Thompson told Kynock to tell her girls about the accident when they’re old enough to show how so many strangers stepped up to help in her time of need.
He said that his part in the accident was very small compared to the other first responders.
Thompson, who was a forensic identification specialist, when he was with the HRP, said he had seen some horrific scenes in his day and this accident brought those images back.
“I spend the best part of my time trying to forget. I’ve seen the worst of the worst, and I was having flashbacks of other scenes I had been at,” he said.
“But you know what has to be done and you do it,” he said.
“That girl was so darn lucky.”
Fire chief just doing his job
Andy McDade, chief of the Brooklyn Fire Department, was one of the rescuers at the scene. He said he didn’t do anything he wouldn’t have done for anyone else in distress.
“It was pretty cool that she reached out and found the people who assisted her,” McDade said. “It’s a real team effort.”
McDade stayed with Kynock to assist with medical treatment at the scene.

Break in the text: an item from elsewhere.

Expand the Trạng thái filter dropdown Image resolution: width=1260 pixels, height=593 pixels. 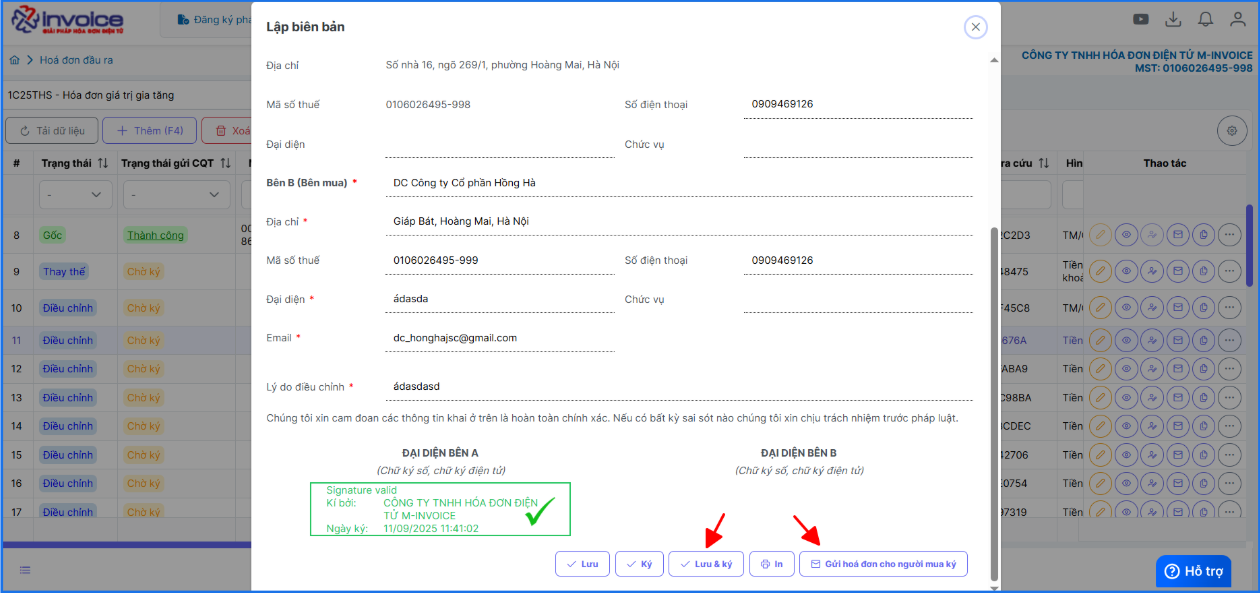click(75, 194)
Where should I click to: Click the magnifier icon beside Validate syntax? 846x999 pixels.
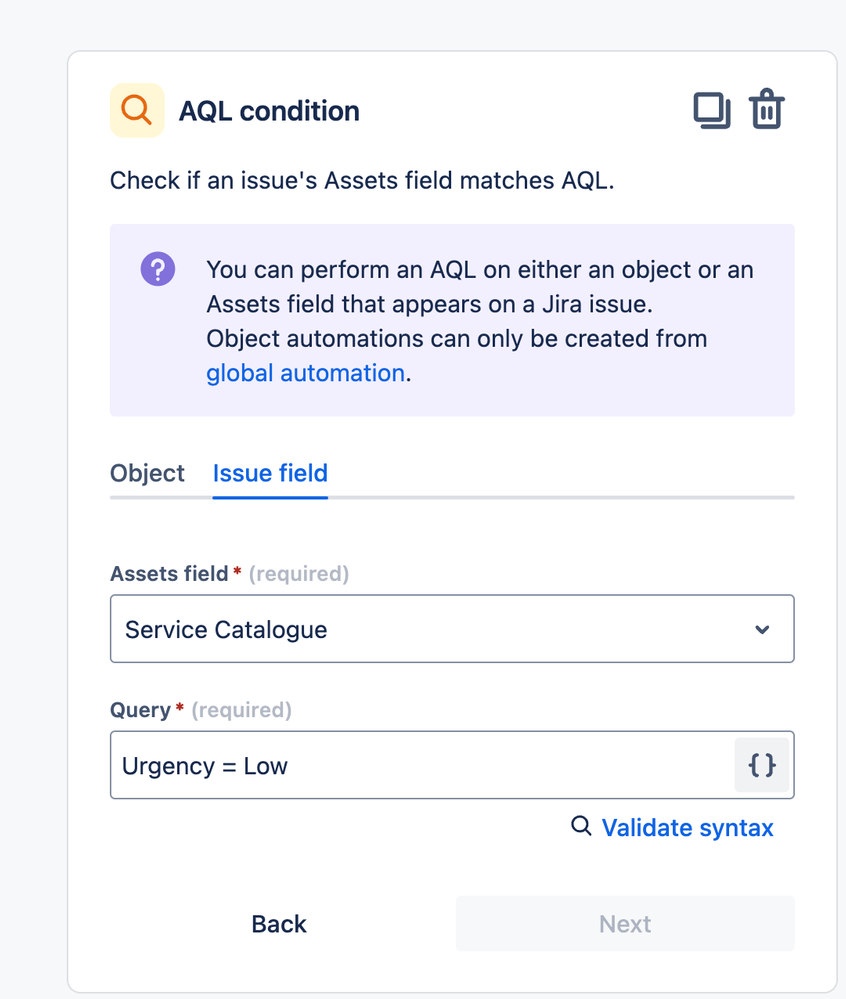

“That’s probably the worst thing that’s ever happened in her life. But little things like holding her hand while starting the IV was a big thing for her,” he said.
The RCMP is still investigating the cause of the accident.
Editor's note: a previous version of this story said Brooklyn Fire chief Andy McDade went with Kynock to the hospital, he assisted with medical aid at the scene. We regret the error.